• [Given exercise]: Could you reproduce the data below verbatim, from the line containing "This screenshot has height=1568, width=724." through the end of the data, with both ends included?

(Raw data)
◆ ◆ ◆

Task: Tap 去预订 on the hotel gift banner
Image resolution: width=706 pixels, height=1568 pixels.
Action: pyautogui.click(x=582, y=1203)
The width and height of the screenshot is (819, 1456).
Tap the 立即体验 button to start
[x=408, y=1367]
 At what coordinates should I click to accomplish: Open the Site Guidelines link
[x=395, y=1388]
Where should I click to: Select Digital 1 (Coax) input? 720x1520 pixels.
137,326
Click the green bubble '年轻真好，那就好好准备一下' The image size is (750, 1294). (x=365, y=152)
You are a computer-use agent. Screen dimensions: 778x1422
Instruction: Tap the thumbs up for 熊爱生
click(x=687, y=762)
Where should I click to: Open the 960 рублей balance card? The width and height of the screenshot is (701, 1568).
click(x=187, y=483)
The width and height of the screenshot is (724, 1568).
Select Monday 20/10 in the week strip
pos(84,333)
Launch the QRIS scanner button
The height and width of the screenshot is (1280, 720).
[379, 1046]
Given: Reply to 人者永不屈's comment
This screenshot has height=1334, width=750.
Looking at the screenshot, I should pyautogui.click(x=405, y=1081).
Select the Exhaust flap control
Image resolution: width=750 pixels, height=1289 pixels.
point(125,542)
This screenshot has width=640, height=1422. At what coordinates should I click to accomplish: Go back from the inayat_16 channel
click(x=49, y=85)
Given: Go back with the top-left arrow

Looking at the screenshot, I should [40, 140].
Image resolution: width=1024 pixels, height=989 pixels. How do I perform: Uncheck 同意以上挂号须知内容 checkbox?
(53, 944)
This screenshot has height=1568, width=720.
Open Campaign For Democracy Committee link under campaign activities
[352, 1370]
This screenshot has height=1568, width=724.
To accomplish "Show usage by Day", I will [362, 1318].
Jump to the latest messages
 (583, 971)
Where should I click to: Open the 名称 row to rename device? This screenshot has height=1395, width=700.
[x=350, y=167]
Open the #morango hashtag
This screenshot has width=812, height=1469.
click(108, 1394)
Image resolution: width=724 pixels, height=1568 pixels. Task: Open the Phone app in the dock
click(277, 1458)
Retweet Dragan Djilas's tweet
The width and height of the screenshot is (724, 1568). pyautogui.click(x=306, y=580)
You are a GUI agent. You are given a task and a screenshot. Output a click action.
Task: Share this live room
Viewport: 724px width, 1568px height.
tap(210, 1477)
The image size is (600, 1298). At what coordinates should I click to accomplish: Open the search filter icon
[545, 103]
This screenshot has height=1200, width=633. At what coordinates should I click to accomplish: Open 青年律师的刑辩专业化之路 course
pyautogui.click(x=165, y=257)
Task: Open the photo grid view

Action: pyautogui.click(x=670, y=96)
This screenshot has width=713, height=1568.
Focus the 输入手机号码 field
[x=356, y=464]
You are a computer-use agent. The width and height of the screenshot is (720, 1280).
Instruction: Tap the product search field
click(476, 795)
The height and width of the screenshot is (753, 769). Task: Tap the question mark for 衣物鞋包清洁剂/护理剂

◆ ◆ ◆

• [Solution]:
This screenshot has height=1568, width=724.
To accomplish "Show usage by Day", I will [362, 1318].
Jump to the latest messages
 (583, 971)
Where should I click to: Open the 名称 row to rename device? This screenshot has height=1395, width=700.
[x=350, y=167]
Open the #morango hashtag
This screenshot has width=812, height=1469.
click(108, 1394)
Image resolution: width=724 pixels, height=1568 pixels. Task: Open the Phone app in the dock
click(277, 1458)
Retweet Dragan Djilas's tweet
The width and height of the screenshot is (724, 1568). pyautogui.click(x=306, y=580)
You are a GUI agent. You are given a task and a screenshot. Output a click action.
Task: Share this live room
Viewport: 724px width, 1568px height.
tap(210, 1477)
The image size is (600, 1298). At what coordinates should I click to accomplish: Open the search filter icon
[545, 103]
This screenshot has height=1200, width=633. At what coordinates should I click to accomplish: Open 青年律师的刑辩专业化之路 course
pyautogui.click(x=165, y=257)
Task: Open the photo grid view

Action: pyautogui.click(x=670, y=96)
This screenshot has width=713, height=1568.
Focus the 输入手机号码 field
[x=356, y=464]
You are a computer-use agent. The width and height of the screenshot is (720, 1280).
Instruction: Tap the product search field
click(476, 795)
The height and width of the screenshot is (753, 769). Task: Tap the question mark for 衣物鞋包清洁剂/护理剂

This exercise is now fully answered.